### Task brief
Recast the records below as a Markdown table with two columns, Row and Line, numbering each non-blank line and skipping blank ones. Omit the pictures from your table.
# START OF Available records
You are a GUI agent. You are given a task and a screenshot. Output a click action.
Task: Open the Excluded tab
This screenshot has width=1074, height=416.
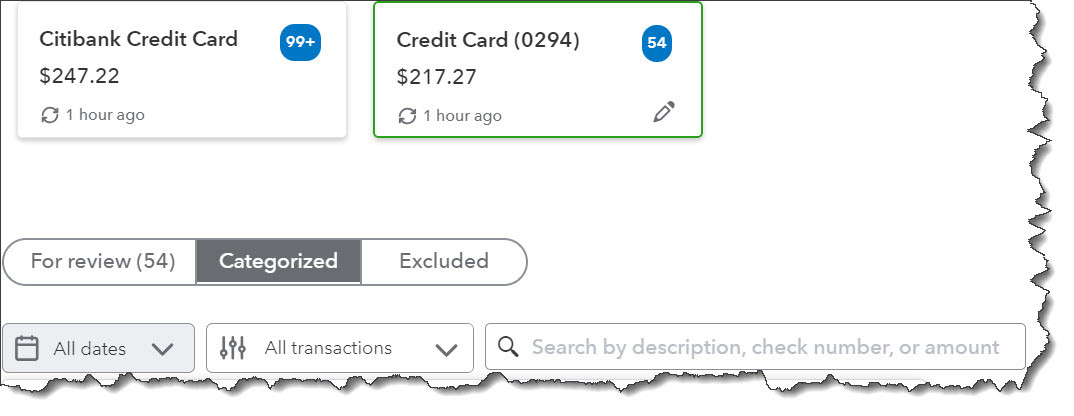click(443, 262)
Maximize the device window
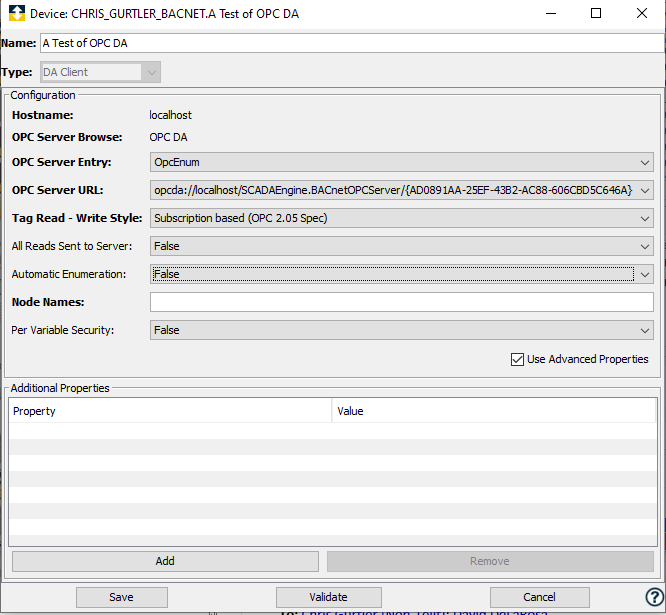Screen dimensions: 666x615 coord(595,14)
# END OF Available records
### Written response
| Row | Line |
|---|---|
| 1 | You are a GUI agent. You are given a task and a screenshot. Output a click action. |
| 2 | Task: Open the Excluded tab |
| 3 | This screenshot has width=1074, height=416. |
| 4 | click(443, 262) |
| 5 | Maximize the device window |
| 6 | Screen dimensions: 666x615 coord(595,14) |